TEXT SHOWN
++++++
In late April, Amazon.com Inc. invited a group of journalists to its Seattle headquarters, in part so they could listen to Marie Force talk about her amazing new life.
In the romance novel industry, Ms. Force is a superstar. Her prolific bibliography, much of it self-published, has resulted in some 2.5 million copies sold. So financially rewarding is her career as an author that she recently quit her day job, hired her own staff and bought a new Mercedes.
Mostly, Ms. Force talked at length about an Amazon tool called Kindle Direct Publishing. In essence, KDP is a digital e-book service that allows authors to side-step the traditional publishing process by acting as their own publishers. Even though she currently has contracts with several traditional publishing houses, Ms. Force makes no secret of the fact that she is largely unimpressed with the services they provide. She says her relationship with them is one of necessity, at least until she can find some other way to get her books on the shelves at Target and other large retailers.
"It hasn't happened yet, and when it does, I will have no further use for traditional publishing."
Amazon's relationship with the traditional gatekeepers of the content it sells – publishers, record companies, movie studios – has never been straightforward. On one hand, the world's most powerful online retailer relies on those companies for the bulk of its digital media offerings – one of the fastest-growing product categories in its catalogue. But at the same time, Amazon is under growing pressure to finally start turning its massive customer base into equally massive profits. That means, in turn, that the retailer is under similar pressure to squeeze its content partners even harder for lower prices.
++++++
GIVEN DATA
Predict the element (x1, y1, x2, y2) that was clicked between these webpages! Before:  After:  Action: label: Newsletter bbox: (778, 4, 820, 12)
++++++
WHAT TO WORK ON
a - The Amazon article names several kinds of traditional gatekeepers of the content Amazon sells. List every one of them.
b - Reproduce everything in the Amazon article from "In the romance" down to "a new Mercedes.".

IN RESPONSE
a -
- publishers
- record companies
- movie studios

b -
In the romance novel industry, Ms. Force is a superstar. Her prolific bibliography, much of it self-published, has resulted in some 2.5 million copies sold. So financially rewarding is her career as an author that she recently quit her day job, hired her own staff and bought a new Mercedes.